From this vantage point, Frank begins telling the story of his life from being a small-time trucker to joining the union to becoming one of the most trusted hit-men in the Italian mafia. His loyalty to the Buffalino mob was unwavering, but the viewer’s difficulty with Sheeran is he seems to treat his cold-blooded murders exactly like his earlier truck-driving: he’s just doing a job, carrying out orders, being a good company man. Late in the film, when he is reflecting on his life in the nursing home, we see flashbacks of him trying to make amends with family and God, but he is not sure at all how to do this or even what he has done wrong.

He tries to reconcile with his two daughters, who as adults have abandoned him. One daughter refuses to speak to him; she hasn’t for years. Poignantly, Sheeran can remember the date she walked out of his life so many years ago. His second daughter is willing to talk with him, but when she asks him what he is apologizing for, he simply stumbles around and can’t really answer. He is lost and confused about how to think about his life, a life he thinks he has led with honor and loyalty, but has made him a pariah in the eyes of society and his own family.

But when we see him at confession, though the scene starts with him having to be coached word-by-word what to pray, it ends with him praying, confessing his sins personally (though still not being willing to specify what he has done), and receiving absolution from the kind and wise priest, who tries to press him ever closer to true repentance. At one point, Sheeran says quietly, “What kind of man makes a phone call like that?” remembering, presumably, the call to Hoffa’s wife to console her, when he knows he himself has murdered Hoffa just a few days before, but Sheeran cannot bring himself to talk to the priest about the phone call specifically.

He stays in that state until the film closes with a remarkable shot of him in the distance in his bedroom, visible from the hallway only through a small crack in the door. Tiny, alone at Christmas-time, physically disabled, he has lost anything resembling life, though perhaps the crack in the door, left open by the priest at Sheeran’s request, speaks of the hope he has that redemption is possible somehow. The film ends on that shot with a cut to black. Is Sheeran truly remorseful in any meaningful sense of the word? The viewers must decide for themselves.
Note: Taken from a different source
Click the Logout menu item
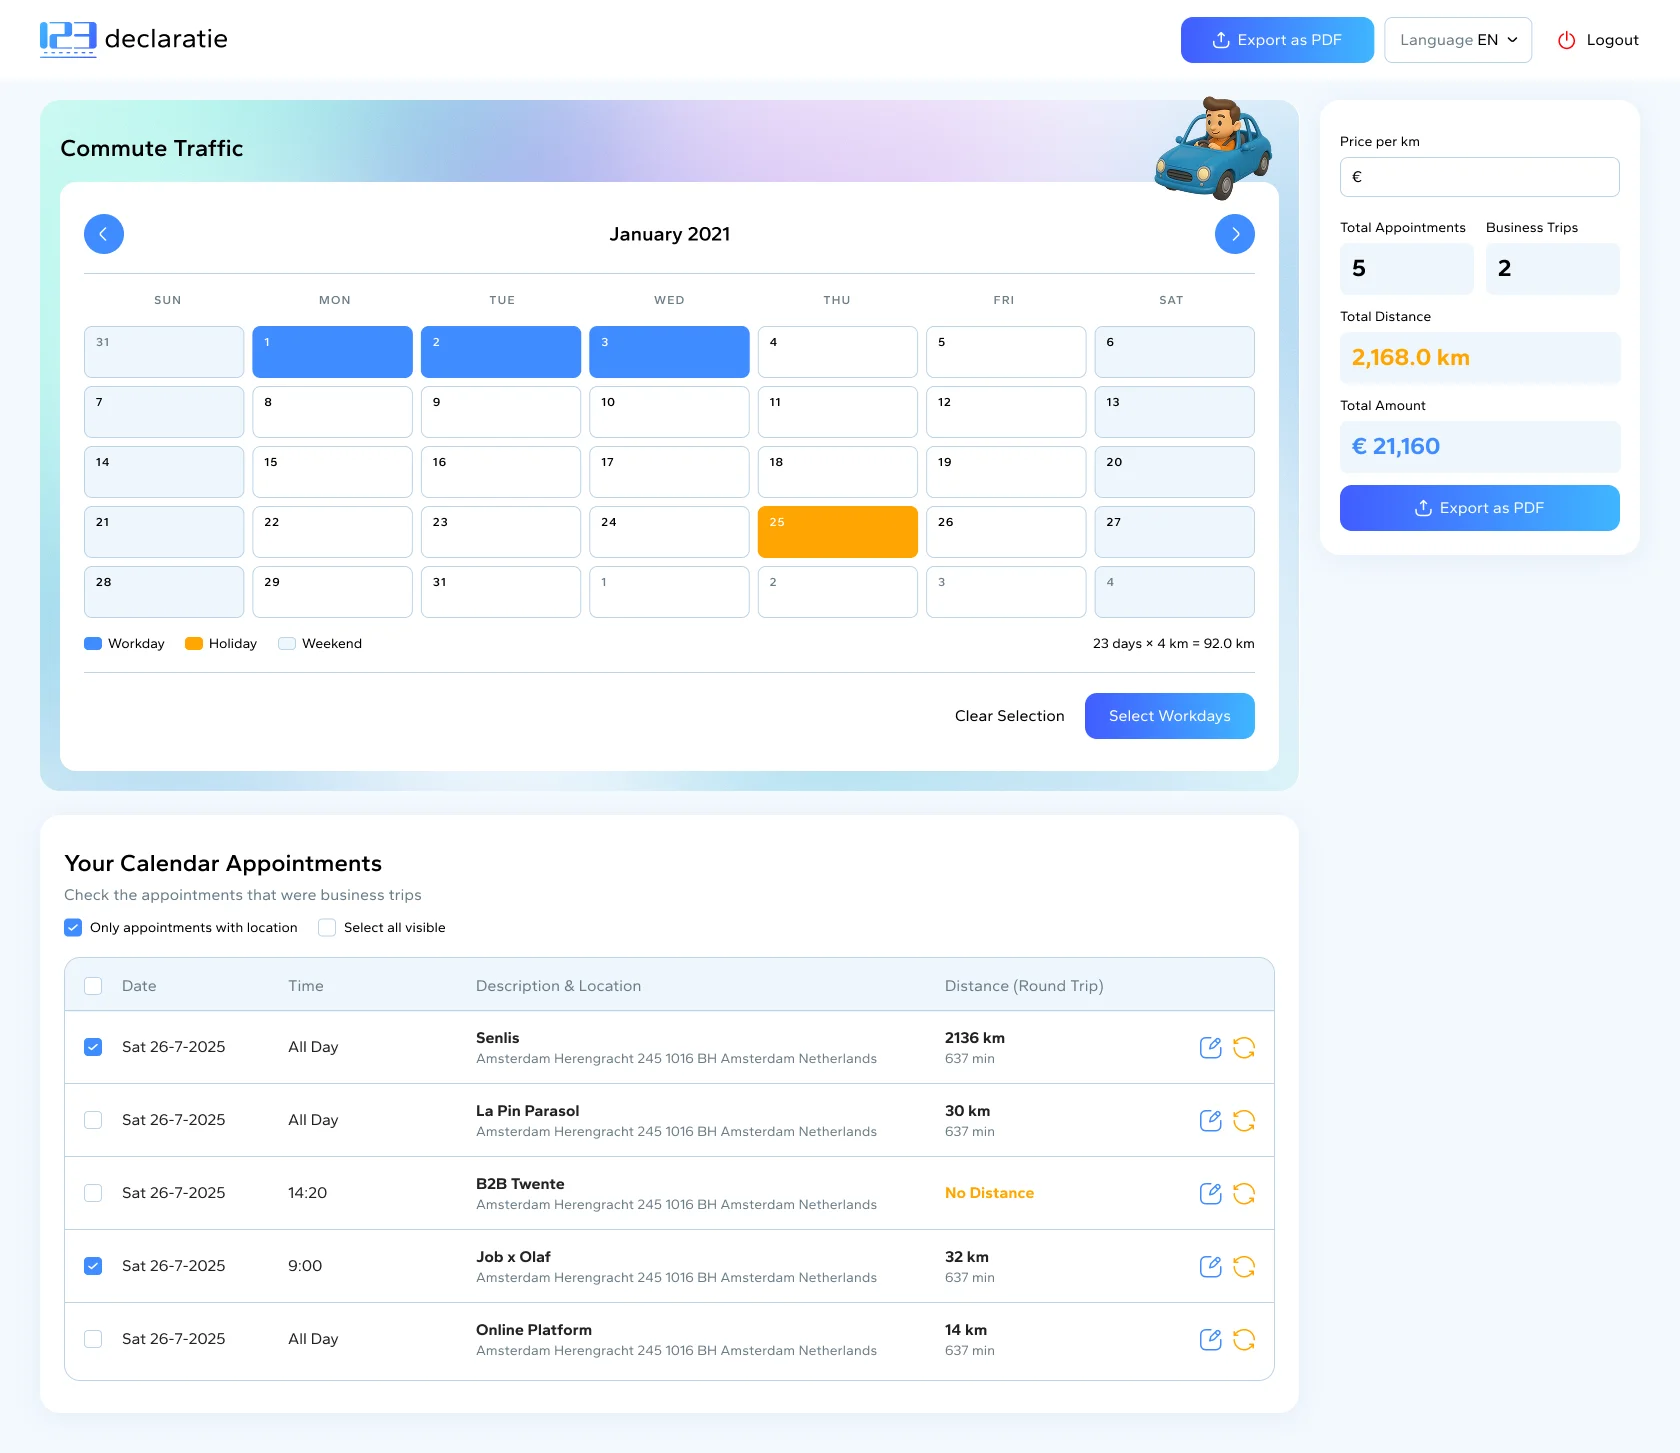This screenshot has height=1453, width=1680. tap(1611, 40)
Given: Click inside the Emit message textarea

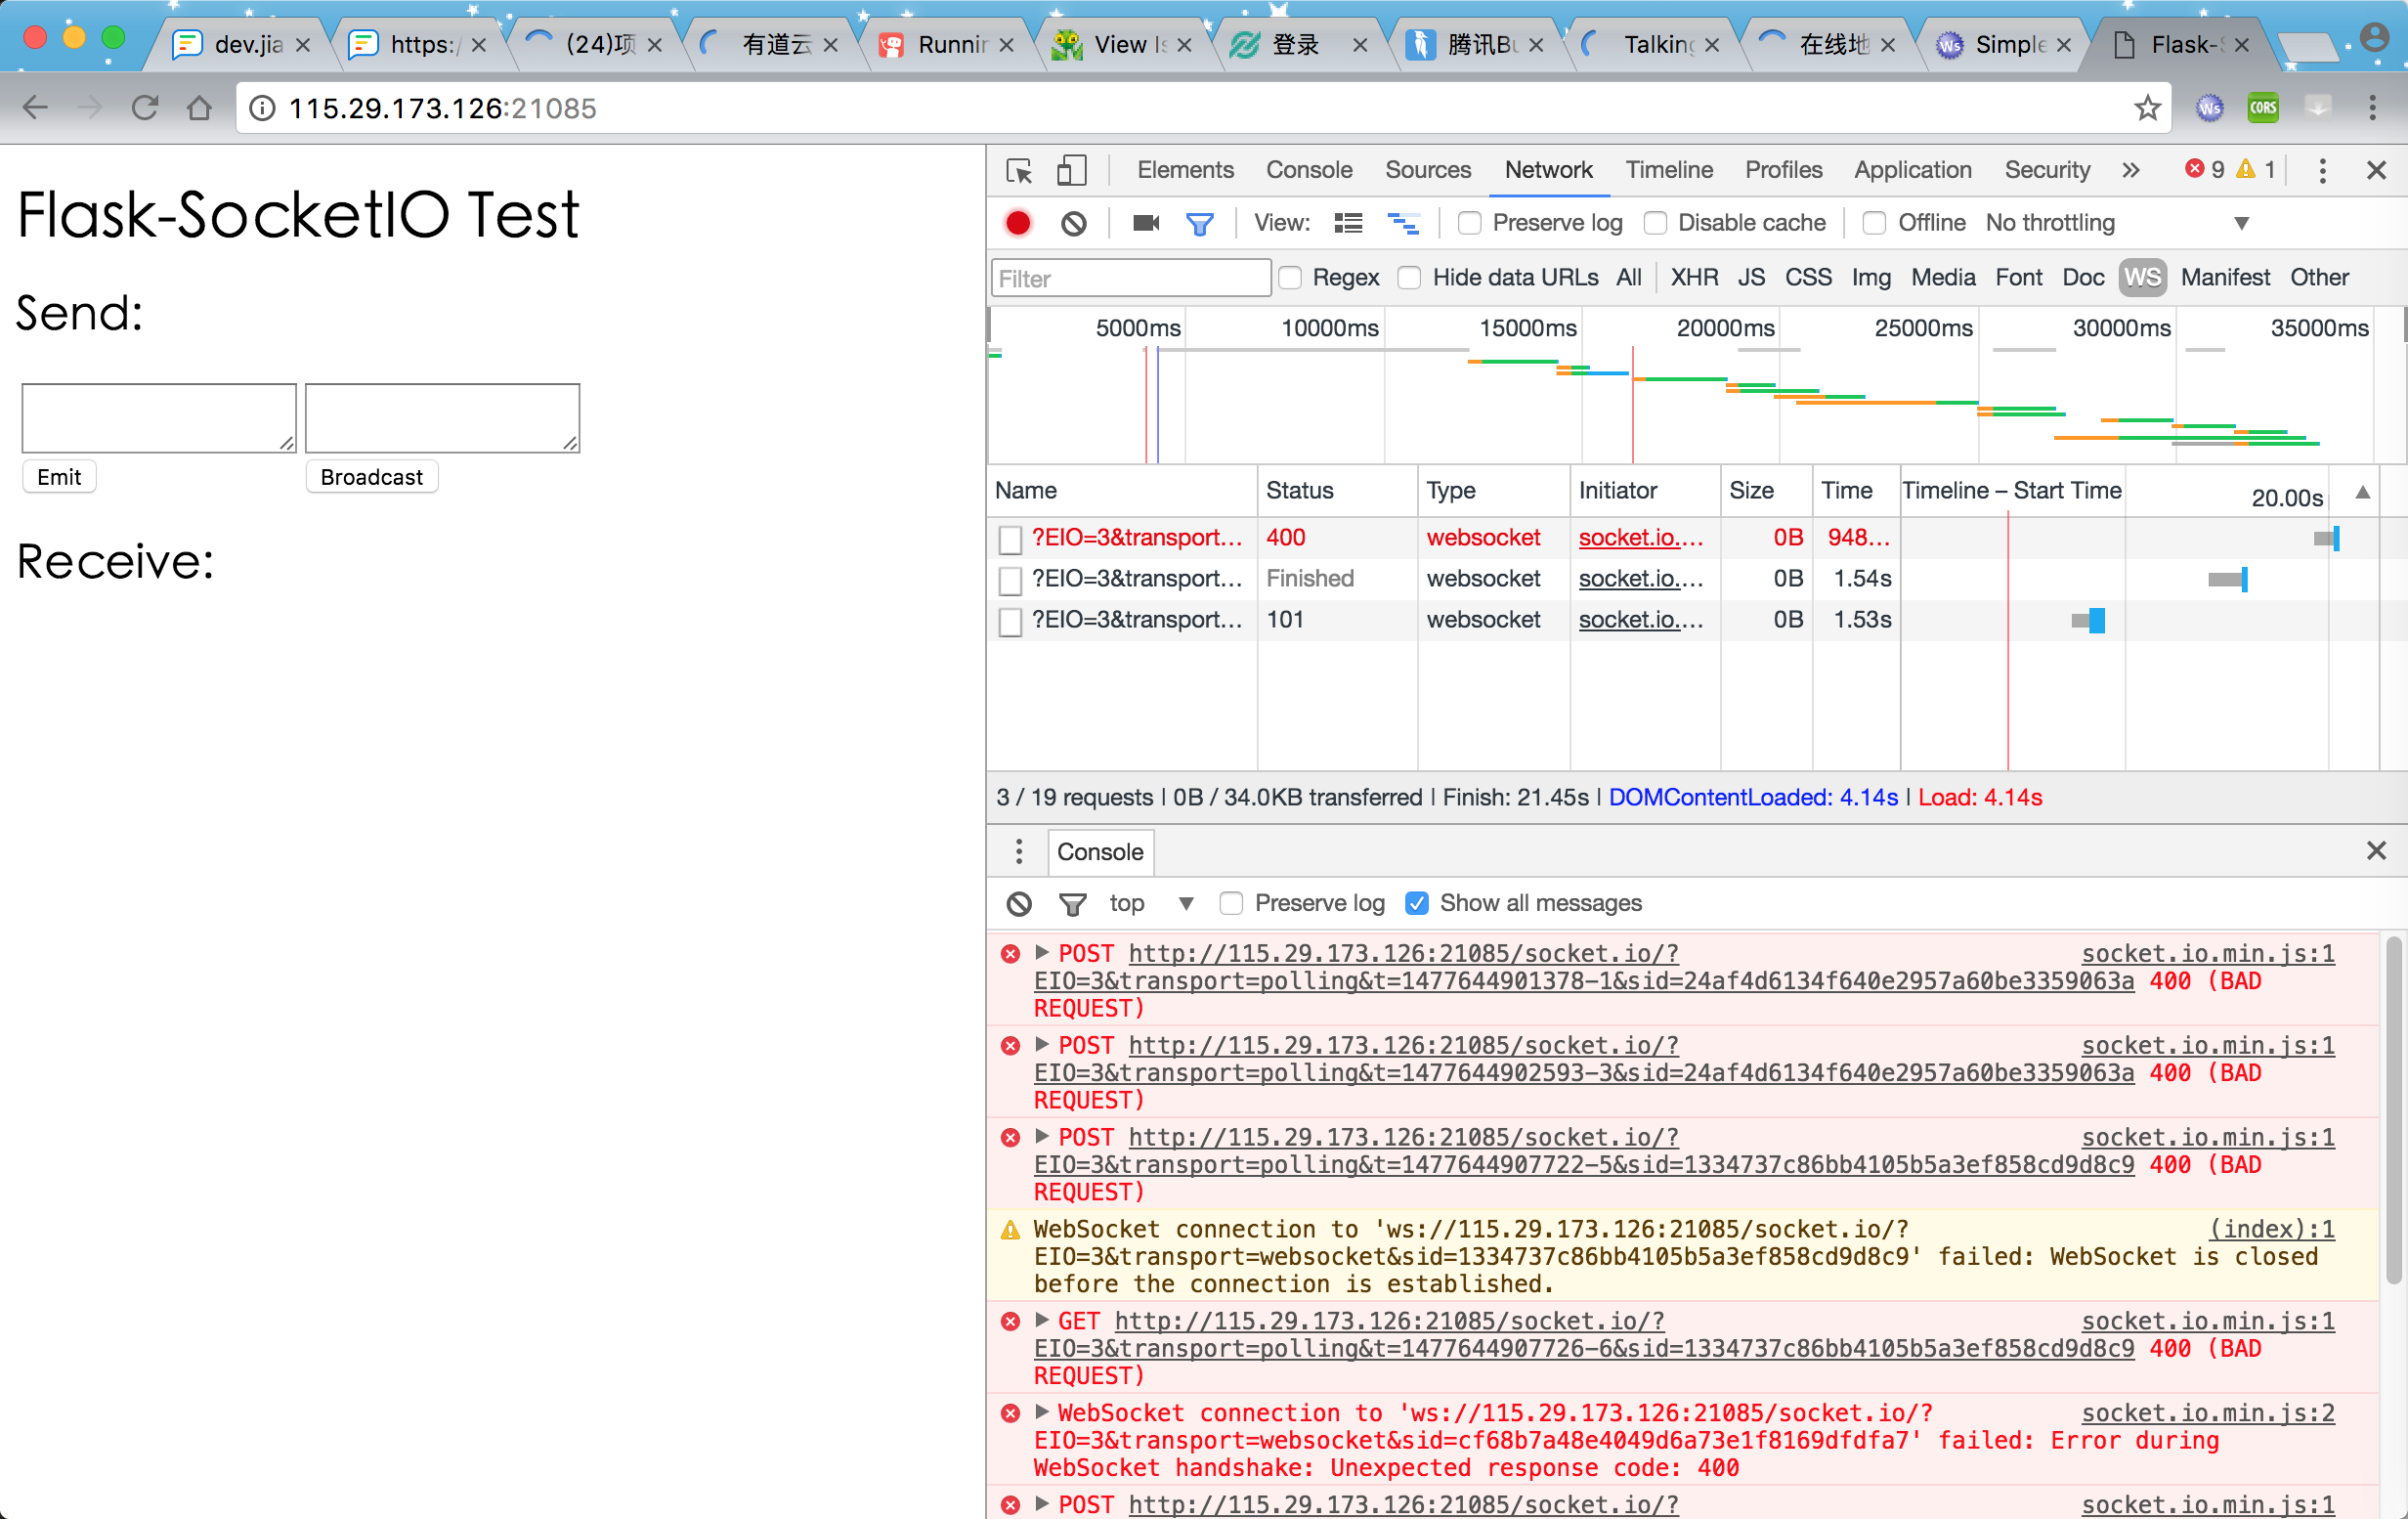Looking at the screenshot, I should pyautogui.click(x=157, y=417).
What can we learn from The Irishman? Perhaps the most important lesson is that of the need for us all to have a moral compass outside ourselves, governing how we act. The Irishman, like The Godfather before it, raises huge questions of family, friendship, and loyalty as values used to determine one’s actions. Good as these are in many cases, when any person makes one or more of them absolute, the person who does so is headed for trouble. With no ultimate moral code, much less any revelation, providing the means for making decisions, we all go astray like sheep without a shepherd.